- WHAT THE EXERCISE ASKS -
Report each line below that contains the word "Open", and copy every such line in full.

- DATA SUPPLIED -
┌────────

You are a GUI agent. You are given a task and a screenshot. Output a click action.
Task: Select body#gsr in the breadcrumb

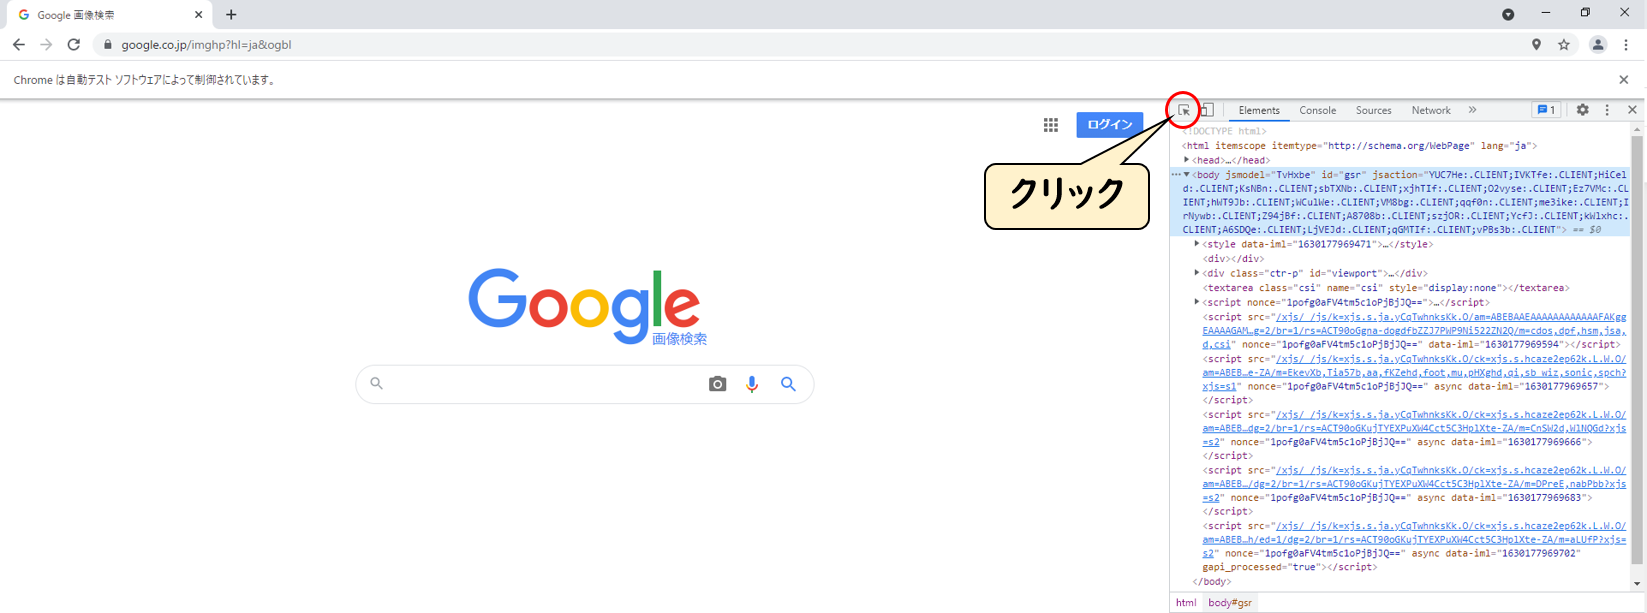tap(1230, 603)
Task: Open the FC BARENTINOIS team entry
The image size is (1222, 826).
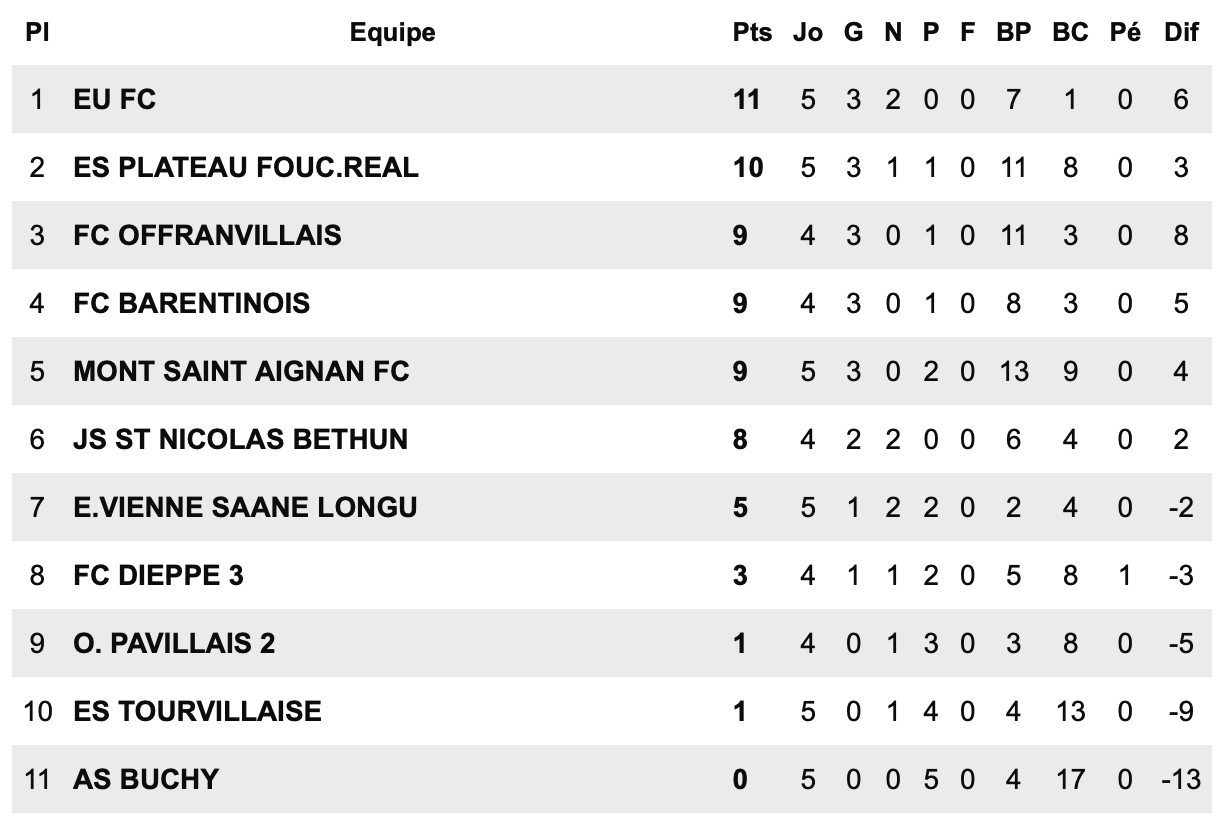Action: [192, 303]
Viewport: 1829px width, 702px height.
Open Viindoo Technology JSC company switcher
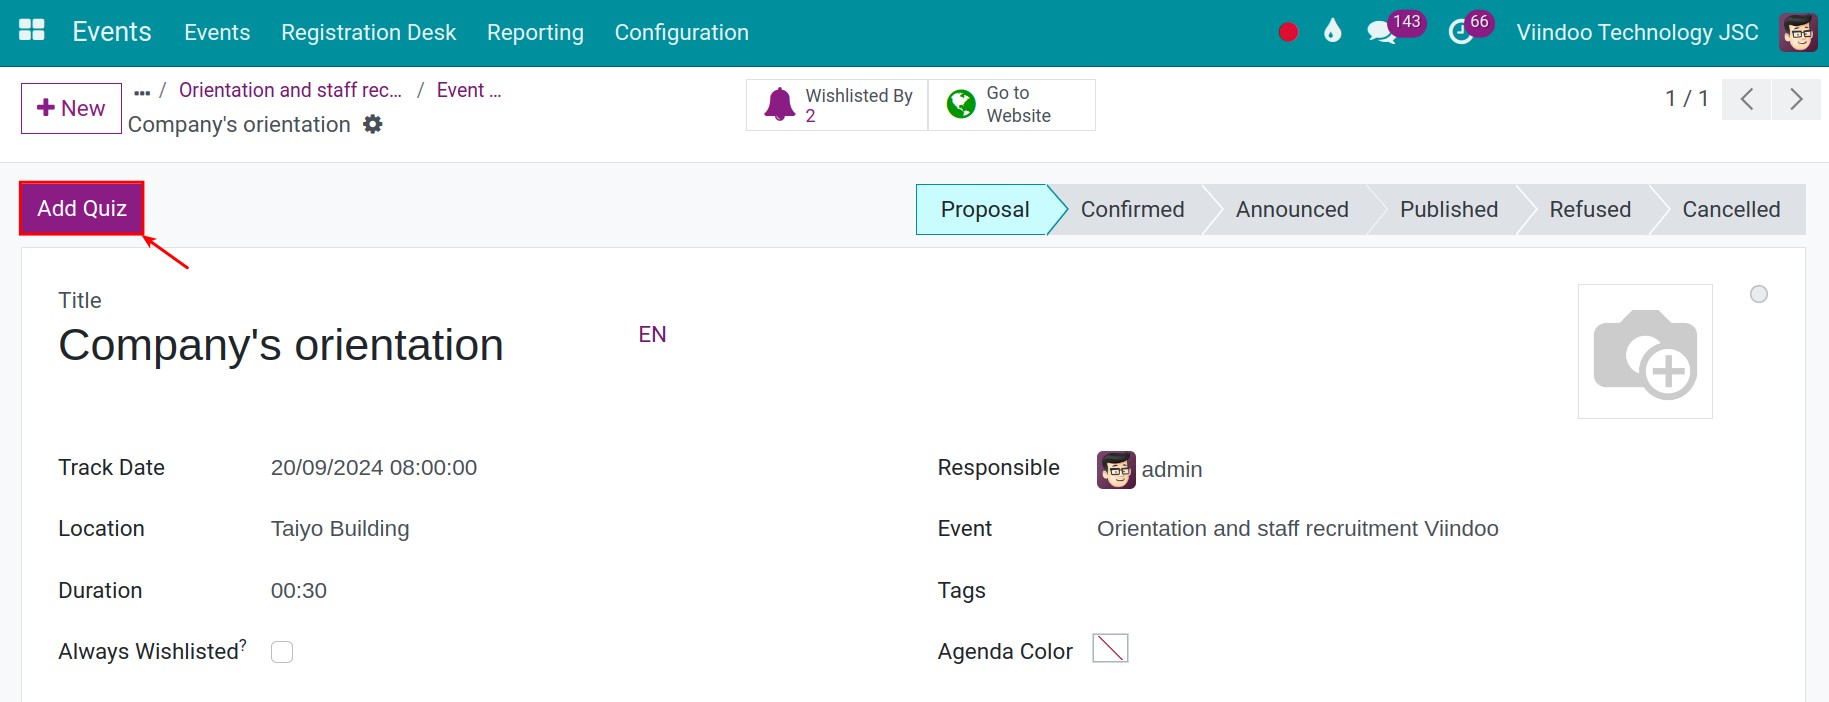pos(1637,32)
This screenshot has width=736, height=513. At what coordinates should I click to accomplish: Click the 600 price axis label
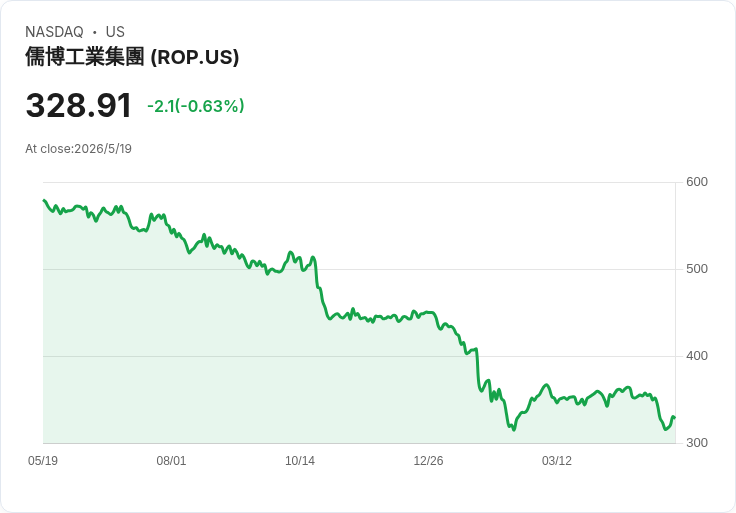(697, 182)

└────────

- TASK RESPONSE -
Task: Open the FC BARENTINOIS team entry
Open Viindoo Technology JSC company switcher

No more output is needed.